At first, Hoover welcomed McCarthy, partly because they had guys like Nixon originally were, you know, sort of friends with both. And, you know, Nixon was always this kind of slippery middleman between the really reactionary right and the establishment. So at first, Hoover was open to the idea of McCarthy. But, you know, Hoover was not a dumb man by any means.

And he saw earlier than most people that McCarthy was dangerous and that Hoover's mission to truly clear out

left-wing ideology from the American public was endangered by McCarthy, by McCarthy's tactics. Because he went too far. Yeah. And so he stopped sharing documents with McCarthy. And McCarthy would say things in hearings like, well, the FBI files prove that such and such is a communist. And Hoover would say, well, I can't tell you what's in the files, but I can tell you that that's not true. I mean,

I mean, he would directly contradict. Contradict him because he was in his way at what he thought was really fair. Hoover was ultimately an institutionalist. And Hoover had survived a long time by not getting too close to any one figure. You know, definitely making sure that the powers that be respected him and did what he wanted. But he was never beholden to any one person.

And so, you know... And had his own secrets, of course. Exactly. Yeah. Yeah. I mean, he had his own little world. Yeah. Not that little. Yeah. So McCarthy also hired this young prosecutor, Roy Cohen, to his Senate Permanent Subcommittee. By the way, Robert Kennedy was also involved. Not the current one. But...

Cohen was, of course, years later, a mentor to Donald Trump. Talk about Roy Cohen's role in the Red Scare, both in McCarthy's attacks and ultimately his downfall, and the same for Kennedy. Yeah, I think...

You know, one of the ways that I think of Roy Cohn during that time is he came into McCarthy's committee after 1952, after the presidential elections, but also just a Senate election where McCarthy was a power broker.

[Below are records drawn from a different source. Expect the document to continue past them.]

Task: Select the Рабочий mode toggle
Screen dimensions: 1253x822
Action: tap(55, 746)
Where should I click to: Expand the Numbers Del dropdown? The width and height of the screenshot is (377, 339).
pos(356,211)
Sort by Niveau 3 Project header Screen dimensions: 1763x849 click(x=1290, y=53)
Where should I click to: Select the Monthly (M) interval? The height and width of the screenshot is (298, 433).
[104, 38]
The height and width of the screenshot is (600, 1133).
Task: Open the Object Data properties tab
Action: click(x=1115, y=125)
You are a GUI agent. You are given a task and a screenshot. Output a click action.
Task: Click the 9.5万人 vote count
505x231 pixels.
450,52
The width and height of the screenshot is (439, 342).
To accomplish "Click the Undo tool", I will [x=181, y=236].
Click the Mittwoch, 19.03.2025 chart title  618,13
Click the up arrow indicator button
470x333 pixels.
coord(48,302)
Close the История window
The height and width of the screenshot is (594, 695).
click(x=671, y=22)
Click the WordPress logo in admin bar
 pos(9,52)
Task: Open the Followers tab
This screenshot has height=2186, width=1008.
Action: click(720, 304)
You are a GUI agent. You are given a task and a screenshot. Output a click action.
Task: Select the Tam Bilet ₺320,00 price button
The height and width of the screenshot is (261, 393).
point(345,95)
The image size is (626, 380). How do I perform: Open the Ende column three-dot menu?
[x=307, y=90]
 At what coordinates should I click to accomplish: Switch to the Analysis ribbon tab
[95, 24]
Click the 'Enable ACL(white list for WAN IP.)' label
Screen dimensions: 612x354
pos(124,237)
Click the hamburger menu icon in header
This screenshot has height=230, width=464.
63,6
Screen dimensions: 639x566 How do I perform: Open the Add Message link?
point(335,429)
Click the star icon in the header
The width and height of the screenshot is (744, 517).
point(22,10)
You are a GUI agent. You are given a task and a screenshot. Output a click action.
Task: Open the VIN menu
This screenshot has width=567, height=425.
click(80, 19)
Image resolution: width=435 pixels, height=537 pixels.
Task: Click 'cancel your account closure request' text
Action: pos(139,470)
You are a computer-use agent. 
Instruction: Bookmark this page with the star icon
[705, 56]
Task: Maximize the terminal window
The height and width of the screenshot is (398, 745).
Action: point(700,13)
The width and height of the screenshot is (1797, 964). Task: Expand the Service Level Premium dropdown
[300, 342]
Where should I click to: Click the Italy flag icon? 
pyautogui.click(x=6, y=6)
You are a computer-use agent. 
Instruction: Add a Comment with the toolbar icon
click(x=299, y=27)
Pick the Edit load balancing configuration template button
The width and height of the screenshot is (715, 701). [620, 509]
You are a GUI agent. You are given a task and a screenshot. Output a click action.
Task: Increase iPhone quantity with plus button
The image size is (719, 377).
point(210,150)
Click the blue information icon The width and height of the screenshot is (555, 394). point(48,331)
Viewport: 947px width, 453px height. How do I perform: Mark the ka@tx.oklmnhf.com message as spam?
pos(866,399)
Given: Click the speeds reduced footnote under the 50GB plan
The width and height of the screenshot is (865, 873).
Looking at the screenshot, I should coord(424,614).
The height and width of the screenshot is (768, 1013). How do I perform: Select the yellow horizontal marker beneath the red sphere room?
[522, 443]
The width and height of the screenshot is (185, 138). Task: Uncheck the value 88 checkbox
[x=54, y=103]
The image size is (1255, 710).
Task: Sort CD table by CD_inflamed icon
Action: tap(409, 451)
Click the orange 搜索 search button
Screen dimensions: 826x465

He made and broke senators, especially in 1952. And so, you know, he was able to kind of build whatever he wanted, and he was given the Government Oversight Committee.

as government operations. And he built out a new staff. And he hired Cohn effectively to be his CEO, right? The guy running the operation. And Cohn did two things, right? First of all, he made it an operation

Whereas before, it had kind of been McCarthy and just kind of whoever was working for him. Cohn brought a real coherence to the operation and saying, you know, here's who we're going after, here's how we're doing it. He did not rein it in. He really pushed it forward. And he urged McCarthy to take risks and to go after bigger and bigger targets. And often they were targets that Cohn himself had beef with, like, you know,

One of his best friends was being inducted into the Army. Cone tried to get the Army to give him favors. The Army wouldn't. So Cone had McCarthy go after the Army. That was his boyfriend, but go ahead. Yeah, right. And so McCarthy went after the Army. And that's ultimately what triggered McCarthy's downfall, because that was taking on not just the Army,

But it was, you know, President Eisenhower was an army guy. I mean, that was his sacred ground. And so where Eisenhower had been kind of hands-off when it came to McCarthy...

Once McCarthy went after the army at Cone's behest, he decided to take McCarthy down. And, you know, I think it's interesting also the things that Cone learned from McCarthy, but also brought to McCarthy. I mean, they really gelled in a lot of ways. And one thing...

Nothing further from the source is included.